本文抜粋:
+++

関節リウマチについて
当院では、日本整形外科学会認定リウマチ医である院長と副院長が診療を行っています。
関節リウマチは、痛みや動かしにくさだけでなく、進行すると関節が破壊されて変形し、日常生活に大きな支障を生じる可能性がある病気です。現在は早期に効果的な治療を行うことで症状がほぼない寛解状態が望めるケースが増えていますが、進行して手術が必要になることもあります。
日本には関節リウマチの患者様が100万人程度いて、毎年1万5千人が新たに発症しているとされています。発症する年代では30~50代が多く、女性が7~8割を占めています。
早期に発見して治療を開始することが重要ですので、下記のような初期症状に気付いたら、できるだけ早くご相談ください。
関節リウマチの主な初期症状
- 朝起きた際の手足のこわばり・動かしにくさ・感覚が鈍いなど
- 手首や指の関節痛、腫れ、熱感。
- 微熱、倦怠感、食欲不振
手足に起こる上記のような症状は、関節リウマチ以外の整形外科疾患によって起こっている可能性もあります。
関節リウマチの原因
身体には、細菌やウイルスなどの外敵から守る免疫という仕組みがあります。関節リウマチでは、この免疫に異常が起こって、ご自分の骨や軟骨などを外敵とみなして攻撃し、破壊してしまいます。免疫異常によってご自分の組織を攻撃する疾患は、自己免疫疾患と呼ばれています。
関節リウマチを含む自己免疫疾患は、体質的にかかりやすい場合に、なんらかの原因で発症するとされていますが、はっきりとした原因はまだわかっていません。指摘されている原因には、細菌やウイルスの感染、過労、ストレス、喫煙、出産、などがあります。遺伝的な要因も関与しているとされていますが、血縁者に関節リウマチの方がいても必ず発症するわけではありません。
関節リウマチの症状
関節に起こる主な症状は、朝のこわばり、痛み、腫れなどです。また進行すると関節リウマチによる滑膜の関節炎によって骨や軟骨、靭帯などが破壊されていき、関節が変形します。
また、関節以外にも、肺障害、腎機能障害、貧血などの症状を起こすことがあります。
リウマチの検査
問診や身体所見、X線検査、血液検査などの結果を総合的に判断して診断します。早期の場合、骨の変化がX線検査では確認できない場合がありますので、当院では超音波検査も併用して確認しています。
治療中の検査としては、血液検査、尿検査、X線検査などを定期的に行い、炎症の有無や程度、治療効果、副作用の有無や程度を確認し、結果によって処方をきめ細かく調整し、適切な治療につなげています。

+++

データ内容:
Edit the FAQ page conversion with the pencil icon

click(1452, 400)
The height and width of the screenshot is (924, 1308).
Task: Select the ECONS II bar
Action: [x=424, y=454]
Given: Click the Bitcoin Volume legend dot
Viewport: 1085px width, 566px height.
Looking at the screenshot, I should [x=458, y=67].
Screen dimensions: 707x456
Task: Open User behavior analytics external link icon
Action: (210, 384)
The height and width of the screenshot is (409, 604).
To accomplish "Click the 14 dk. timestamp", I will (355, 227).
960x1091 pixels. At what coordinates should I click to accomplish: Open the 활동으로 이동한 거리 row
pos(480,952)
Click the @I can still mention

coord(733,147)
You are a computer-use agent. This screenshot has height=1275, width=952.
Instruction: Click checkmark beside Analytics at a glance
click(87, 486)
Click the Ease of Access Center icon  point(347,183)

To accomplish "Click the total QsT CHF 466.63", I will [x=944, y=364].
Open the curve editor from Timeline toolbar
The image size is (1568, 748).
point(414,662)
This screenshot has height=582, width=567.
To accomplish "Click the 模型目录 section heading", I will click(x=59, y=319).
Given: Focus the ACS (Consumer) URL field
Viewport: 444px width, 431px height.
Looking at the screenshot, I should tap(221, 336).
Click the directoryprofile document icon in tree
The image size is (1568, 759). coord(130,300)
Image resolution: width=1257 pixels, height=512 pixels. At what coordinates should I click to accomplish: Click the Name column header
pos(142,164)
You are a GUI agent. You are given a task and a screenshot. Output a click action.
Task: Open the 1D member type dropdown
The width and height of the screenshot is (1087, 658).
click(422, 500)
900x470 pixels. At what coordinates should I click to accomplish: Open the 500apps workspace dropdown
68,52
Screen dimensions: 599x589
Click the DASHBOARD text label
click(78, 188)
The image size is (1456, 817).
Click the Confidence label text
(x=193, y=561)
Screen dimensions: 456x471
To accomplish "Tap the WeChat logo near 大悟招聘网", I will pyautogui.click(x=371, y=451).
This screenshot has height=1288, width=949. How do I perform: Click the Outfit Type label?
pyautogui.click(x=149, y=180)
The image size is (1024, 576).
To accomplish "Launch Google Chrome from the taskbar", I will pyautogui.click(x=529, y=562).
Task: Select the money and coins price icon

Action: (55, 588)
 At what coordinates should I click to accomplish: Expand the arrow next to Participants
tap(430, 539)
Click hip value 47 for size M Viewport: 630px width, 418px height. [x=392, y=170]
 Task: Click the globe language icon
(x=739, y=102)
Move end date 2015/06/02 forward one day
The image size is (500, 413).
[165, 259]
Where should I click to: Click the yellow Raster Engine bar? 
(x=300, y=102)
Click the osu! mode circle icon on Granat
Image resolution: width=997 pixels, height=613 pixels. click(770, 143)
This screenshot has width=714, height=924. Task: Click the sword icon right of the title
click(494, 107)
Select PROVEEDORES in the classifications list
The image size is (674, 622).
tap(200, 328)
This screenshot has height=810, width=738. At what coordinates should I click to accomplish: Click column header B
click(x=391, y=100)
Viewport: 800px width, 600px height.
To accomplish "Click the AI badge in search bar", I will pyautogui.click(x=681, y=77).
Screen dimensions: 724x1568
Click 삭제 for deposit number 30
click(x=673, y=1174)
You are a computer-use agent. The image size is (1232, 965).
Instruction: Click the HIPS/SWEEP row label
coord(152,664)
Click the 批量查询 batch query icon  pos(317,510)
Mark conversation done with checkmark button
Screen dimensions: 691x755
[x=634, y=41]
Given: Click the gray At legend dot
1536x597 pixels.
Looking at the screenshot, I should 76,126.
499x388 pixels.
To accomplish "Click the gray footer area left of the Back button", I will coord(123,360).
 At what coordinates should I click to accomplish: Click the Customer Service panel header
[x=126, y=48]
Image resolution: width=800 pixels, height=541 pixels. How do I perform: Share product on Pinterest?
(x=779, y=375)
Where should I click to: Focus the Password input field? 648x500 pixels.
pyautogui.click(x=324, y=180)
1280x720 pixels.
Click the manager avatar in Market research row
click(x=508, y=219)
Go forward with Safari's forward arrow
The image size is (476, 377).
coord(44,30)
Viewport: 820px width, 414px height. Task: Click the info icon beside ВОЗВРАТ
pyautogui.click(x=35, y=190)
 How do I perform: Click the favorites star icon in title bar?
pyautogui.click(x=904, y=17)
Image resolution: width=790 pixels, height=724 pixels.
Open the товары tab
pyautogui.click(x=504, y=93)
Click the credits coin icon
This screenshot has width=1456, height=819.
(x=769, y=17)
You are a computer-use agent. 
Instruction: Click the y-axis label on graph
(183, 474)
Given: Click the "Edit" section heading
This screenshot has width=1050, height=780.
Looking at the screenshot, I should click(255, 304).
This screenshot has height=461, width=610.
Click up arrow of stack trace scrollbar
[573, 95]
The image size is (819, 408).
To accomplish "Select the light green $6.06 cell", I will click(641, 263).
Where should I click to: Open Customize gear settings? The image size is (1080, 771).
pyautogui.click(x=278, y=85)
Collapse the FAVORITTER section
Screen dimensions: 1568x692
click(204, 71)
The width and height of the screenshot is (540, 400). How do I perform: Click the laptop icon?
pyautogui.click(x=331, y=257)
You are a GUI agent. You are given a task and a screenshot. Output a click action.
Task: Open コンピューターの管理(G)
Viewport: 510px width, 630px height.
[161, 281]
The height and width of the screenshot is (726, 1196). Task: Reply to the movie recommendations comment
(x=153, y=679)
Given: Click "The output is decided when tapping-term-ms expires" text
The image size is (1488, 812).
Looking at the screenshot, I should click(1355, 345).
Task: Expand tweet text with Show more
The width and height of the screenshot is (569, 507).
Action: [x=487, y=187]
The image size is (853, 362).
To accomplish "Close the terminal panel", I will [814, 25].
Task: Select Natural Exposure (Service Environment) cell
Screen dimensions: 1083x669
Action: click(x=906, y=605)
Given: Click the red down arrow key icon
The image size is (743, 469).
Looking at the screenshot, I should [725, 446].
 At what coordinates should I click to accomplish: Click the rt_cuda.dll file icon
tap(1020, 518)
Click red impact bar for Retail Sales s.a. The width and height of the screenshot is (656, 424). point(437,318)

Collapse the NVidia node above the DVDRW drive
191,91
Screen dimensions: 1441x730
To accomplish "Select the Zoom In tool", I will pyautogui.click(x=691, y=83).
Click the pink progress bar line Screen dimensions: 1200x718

+++

実施課題:
1. 関節リウマチに関する本文において、発症の原因として指摘されているものをすべて挙げてください。
2. 関節リウマチに関する本文の続きを、最後の文の後から書き進めてください。
記録を参照する必要はございません。

課題別回答:
1. 細菌やウイルスの感染、過労、ストレス、喫煙、出産

2.
関節リウマチの治療
炎症や痛みを抑え、進行を食い止めて関節の破壊を防ぐことを目的に治療を行います。メトトレキサートなどの抗リウマチ薬や生物学的製剤などによる薬物療法が中心になります。必要に応じて装具療法やリハビリなどを行います。手術が必要と判断された場合には、連携している高度医療機関をご紹介してスムーズに手術を受けていただけるようサポートし、退院後の治療やフォローを行います。
症状がほぼなくなる寛解状態を目指して治療を行います。寛解が困難な場合も、痛みをある程度コントロールした低疾患活動性を目標に治療し、日常生活に支障がない状態を目指します。良い状態をキープすることで生活の質の向上や維持につなげます。
関節リウマチには多くの治療薬があり、作用機序や効果の出方などもさまざまです。当院ではこうした薬剤の特徴を理解した上で、患者様の状態に合わせて適切に使い分けています。患者様としっかりコミュニケーションをとって、ご希望に沿う治療を心がけていますので、ご質問やご要望がありましたらなんでも遠慮なくお伝えください。
当院で使用可能なリウマチの薬
非ステロイド性抗炎症薬
痛み、炎症を抑えます。
ステロイド
強力な抗炎症作用や免疫抑制作用を持っているため、症状を改善に役立ちます。内服だけでなく、関節内注射でも用いられます。
抗リウマチ薬
- リウマトレックス、メトレート(メトトレキサート)
- プログラフ(タクロリムス)
- リマチル(ブシラミン)
- アザルフィジンEN(サラゾスルファピリジン)
- ケアラム、コルベット(イグラチモド)
- ブレディニン(ミゾリビン)
など
JAK阻害薬
- ゼルヤンツ(トファシチニブ)
- オルミエント(バリシチニブ)
生物学的製剤
- レミケード(インフリキシマブ)点滴静注
- エンブレル(エタネルセプト)皮下注射
- ヒュミラ(アダリムマブ)皮下注射
- アクテムラ(トシリズマブ)点滴静注・皮下注射
- オレンシア(アバタセプト)点滴静注・皮下注射
- シンポニー(ゴリムマブ)皮下注射
- シムジア(セルトリズマブペゴル)皮下注射
- ケブザラ(サリルマブ)皮下注射
リハビリテーション(リハビリ)
変形した関節の痛みや拘縮がある場合に行われます。筋力の強化や可動域訓練によって、関節などへの負担を減らし、痛みの緩和や日常動作の回復を図ります。また手術を受けた際に退院後のリハビリを当院で受けることもできます。